É possível o desempenho da atividade policial com observância dos princípios contidos
na Declaração Universal dos Direitos Humanos. Mas na função policial do dia-a-dia tem sido uma tarefa difícil devido às práticas de violência institucionalizada que certos policiais insistem em aplicá-las e que também em muitos casos tem o apoio de certas camadas da sociedade, inclusive também da classe política.
A força muitas vezes tem sido o primeiro e quase único de instrumento de intervenção, sendo de forma não profissional, desqualificada e inconseqüente, não poucas vezes á margem da legalidade. O conhecimento dos deveres e principalmente dos direitos do cidadão são peças fundamentais para o exercício pleno dos Direitos Humanos juntamente com as ações de controle e fiscalização do Estado.
Outro grande problema é a falta de compromisso do agente de segurança, que em unanimidade conhecem os procedimentos legais, mas mesmo assim alguns negligenciam e não tem compromisso com a pessoa humana, pensando ainda que para abordar, prender, investigar e interrogar é preciso o uso de técnicas violentas, arbitrárias e covardes.
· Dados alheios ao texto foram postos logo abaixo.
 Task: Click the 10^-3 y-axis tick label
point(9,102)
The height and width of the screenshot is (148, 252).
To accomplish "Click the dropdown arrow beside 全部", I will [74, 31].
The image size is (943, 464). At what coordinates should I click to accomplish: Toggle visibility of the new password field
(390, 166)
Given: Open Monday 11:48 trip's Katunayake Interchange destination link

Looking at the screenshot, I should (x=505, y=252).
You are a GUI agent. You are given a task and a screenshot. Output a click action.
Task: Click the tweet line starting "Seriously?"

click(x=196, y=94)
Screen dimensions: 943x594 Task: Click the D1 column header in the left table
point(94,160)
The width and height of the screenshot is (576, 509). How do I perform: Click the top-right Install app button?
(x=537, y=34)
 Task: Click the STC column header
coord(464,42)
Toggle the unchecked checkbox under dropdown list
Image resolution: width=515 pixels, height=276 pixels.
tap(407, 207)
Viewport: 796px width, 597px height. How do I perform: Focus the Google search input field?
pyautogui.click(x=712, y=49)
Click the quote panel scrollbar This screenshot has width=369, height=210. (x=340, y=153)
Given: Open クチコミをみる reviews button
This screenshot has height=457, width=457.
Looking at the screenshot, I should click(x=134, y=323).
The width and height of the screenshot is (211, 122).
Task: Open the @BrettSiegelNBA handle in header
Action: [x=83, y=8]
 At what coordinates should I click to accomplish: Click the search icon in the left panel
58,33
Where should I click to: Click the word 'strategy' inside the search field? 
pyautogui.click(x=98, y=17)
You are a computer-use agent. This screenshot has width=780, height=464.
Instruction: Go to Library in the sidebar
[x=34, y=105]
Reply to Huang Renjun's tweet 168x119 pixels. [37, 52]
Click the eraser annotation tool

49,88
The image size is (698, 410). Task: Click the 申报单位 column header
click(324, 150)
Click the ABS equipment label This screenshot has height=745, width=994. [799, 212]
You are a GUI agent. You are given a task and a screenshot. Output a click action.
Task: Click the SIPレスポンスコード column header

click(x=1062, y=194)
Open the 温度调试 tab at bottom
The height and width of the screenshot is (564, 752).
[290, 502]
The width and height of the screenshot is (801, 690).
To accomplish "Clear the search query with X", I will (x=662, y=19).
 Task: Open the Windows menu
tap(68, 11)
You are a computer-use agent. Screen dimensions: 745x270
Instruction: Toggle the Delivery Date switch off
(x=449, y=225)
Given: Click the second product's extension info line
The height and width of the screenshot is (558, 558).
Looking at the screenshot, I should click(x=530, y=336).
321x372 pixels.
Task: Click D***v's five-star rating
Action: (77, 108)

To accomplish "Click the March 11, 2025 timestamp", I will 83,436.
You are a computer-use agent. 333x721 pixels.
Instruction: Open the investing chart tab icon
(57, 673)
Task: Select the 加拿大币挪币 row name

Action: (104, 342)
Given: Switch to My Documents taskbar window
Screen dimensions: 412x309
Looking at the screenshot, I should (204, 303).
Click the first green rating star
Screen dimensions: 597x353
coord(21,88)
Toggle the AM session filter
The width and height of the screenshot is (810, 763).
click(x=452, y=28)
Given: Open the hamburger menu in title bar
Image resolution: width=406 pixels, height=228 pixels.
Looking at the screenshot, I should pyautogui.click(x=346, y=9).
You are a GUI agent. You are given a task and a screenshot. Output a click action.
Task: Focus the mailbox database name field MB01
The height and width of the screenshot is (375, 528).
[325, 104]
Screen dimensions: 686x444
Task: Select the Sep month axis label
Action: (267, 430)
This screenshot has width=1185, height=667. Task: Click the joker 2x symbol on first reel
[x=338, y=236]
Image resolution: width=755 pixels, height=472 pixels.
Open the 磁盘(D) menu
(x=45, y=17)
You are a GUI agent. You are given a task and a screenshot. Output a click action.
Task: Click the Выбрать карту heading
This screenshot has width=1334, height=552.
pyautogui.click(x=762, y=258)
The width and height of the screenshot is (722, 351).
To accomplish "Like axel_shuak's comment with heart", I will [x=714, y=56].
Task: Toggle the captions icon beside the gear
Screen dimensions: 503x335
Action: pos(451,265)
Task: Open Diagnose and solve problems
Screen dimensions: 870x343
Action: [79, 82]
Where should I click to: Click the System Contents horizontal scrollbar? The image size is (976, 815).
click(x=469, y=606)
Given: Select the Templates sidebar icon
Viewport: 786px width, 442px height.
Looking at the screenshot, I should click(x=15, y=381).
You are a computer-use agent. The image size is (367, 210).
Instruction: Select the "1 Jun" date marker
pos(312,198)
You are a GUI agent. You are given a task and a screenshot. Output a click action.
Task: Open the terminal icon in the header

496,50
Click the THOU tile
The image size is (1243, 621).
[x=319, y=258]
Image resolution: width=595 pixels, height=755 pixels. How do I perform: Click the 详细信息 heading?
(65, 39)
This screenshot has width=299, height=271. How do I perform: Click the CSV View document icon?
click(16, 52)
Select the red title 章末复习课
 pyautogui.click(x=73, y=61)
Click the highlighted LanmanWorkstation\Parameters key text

O policial tem que ter a consciência que, a prática dos Direitos Humanos não quer dizer que tem que ser condescendente com atos criminosos e sim agir dentro da legalidade, sendo imparcial e digno nas suas atitudes para proporcionar o convívio harmônico entre os membros da sociedade. A declaração dos Diretos Humanos veio consolidar entre as nações a forma como os indivíduos devem tratar seus semelhantes, de forma justa, respeitosa, preservando a vida, promovendo a liberdade e com equidade plena. E para isso a polícia é uma das instituições essenciais para garantir os direitos Humanos que são inclusive garantias Constitucionais.